* _Text segment_
▬▬▬▬▬▬▬▬▬▬

Socy 100 final exam-

Directions:

Answer each question and upload the completed document into the assignments folder by 1pm est Sunday. Make sure to use in text citations. You may list references after each question or in a list at the bottom as long as I can tell which reference goes with which in text citation. You may use all in class sources including information posted by the professor in discussions or announcements (cite) Do not use outside sources. Use of cited outside sources will result in a point deduction, use of uncited outside sources will be considered plagiarism and will result in a 0 for the question or the entire exam. I know what is in all of the sources and I know the commonly used outside sources so don't use this as a shortcut. See rubric for grading information. No late exams will be accepted.

▬▬▬▬▬▬▬▬▬▬

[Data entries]
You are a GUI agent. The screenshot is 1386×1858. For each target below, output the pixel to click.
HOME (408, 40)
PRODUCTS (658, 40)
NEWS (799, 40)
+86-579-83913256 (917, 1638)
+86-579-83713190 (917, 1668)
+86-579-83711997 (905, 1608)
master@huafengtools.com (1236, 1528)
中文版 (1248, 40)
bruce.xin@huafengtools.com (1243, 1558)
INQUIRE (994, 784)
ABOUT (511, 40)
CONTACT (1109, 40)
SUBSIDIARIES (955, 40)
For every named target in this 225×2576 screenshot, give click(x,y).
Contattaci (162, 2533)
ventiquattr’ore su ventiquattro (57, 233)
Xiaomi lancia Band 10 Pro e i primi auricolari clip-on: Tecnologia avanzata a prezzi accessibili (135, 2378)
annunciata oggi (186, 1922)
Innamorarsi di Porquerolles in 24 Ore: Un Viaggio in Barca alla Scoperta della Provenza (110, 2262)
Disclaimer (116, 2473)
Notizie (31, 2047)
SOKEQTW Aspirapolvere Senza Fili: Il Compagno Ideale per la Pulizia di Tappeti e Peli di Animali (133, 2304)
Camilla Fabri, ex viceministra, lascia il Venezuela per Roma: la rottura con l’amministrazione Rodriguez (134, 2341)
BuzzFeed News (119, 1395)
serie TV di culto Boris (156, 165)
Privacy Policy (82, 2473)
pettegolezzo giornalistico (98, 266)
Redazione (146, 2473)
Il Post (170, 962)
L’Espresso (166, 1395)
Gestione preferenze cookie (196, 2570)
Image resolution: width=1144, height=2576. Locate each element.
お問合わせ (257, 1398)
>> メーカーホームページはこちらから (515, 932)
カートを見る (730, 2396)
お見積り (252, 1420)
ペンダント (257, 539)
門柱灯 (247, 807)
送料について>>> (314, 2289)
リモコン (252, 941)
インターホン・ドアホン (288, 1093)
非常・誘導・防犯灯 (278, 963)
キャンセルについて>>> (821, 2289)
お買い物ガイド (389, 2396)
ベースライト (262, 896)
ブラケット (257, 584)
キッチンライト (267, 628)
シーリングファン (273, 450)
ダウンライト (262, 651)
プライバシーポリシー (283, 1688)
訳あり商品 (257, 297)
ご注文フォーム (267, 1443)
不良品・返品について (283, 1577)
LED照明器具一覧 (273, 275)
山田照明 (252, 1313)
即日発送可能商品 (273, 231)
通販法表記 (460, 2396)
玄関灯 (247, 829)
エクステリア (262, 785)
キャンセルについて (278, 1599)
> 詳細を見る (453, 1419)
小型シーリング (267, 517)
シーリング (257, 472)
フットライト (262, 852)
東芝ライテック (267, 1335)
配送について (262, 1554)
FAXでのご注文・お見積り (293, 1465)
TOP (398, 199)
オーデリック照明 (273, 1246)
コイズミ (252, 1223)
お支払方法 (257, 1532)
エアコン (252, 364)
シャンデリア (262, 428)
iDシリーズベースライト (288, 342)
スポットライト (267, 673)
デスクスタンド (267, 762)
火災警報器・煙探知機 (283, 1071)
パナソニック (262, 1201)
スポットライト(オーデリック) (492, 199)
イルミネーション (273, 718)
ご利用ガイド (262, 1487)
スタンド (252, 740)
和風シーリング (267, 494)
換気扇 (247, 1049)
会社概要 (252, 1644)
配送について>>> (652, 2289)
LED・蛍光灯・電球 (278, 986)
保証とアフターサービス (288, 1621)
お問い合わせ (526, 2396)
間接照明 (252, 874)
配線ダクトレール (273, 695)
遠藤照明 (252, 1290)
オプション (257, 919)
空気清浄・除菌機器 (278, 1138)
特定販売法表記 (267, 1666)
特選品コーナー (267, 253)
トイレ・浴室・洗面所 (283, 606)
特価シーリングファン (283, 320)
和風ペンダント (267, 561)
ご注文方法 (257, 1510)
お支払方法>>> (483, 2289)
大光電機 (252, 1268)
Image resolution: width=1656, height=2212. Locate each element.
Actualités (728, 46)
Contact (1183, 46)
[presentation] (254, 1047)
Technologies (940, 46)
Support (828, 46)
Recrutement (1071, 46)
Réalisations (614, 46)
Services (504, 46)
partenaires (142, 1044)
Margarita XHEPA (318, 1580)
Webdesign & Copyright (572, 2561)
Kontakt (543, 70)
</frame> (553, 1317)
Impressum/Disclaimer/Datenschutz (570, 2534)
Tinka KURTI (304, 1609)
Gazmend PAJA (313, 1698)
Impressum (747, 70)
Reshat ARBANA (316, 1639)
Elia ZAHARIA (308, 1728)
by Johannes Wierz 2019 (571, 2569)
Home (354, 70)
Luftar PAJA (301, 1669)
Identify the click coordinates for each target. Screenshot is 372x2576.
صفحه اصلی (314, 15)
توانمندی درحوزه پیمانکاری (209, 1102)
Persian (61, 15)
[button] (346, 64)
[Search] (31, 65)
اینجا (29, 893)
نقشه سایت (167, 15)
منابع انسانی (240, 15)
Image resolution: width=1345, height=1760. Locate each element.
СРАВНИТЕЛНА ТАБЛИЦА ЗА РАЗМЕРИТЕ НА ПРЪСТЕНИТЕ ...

▬▬▬▬▬▬▬▬▬▬

* _Stated problem_
List each course area the exam directions name as a place where something is uploaded or posted. You won't need the data.

* _Worked solution_
- the assignments folder
- discussions
- announcements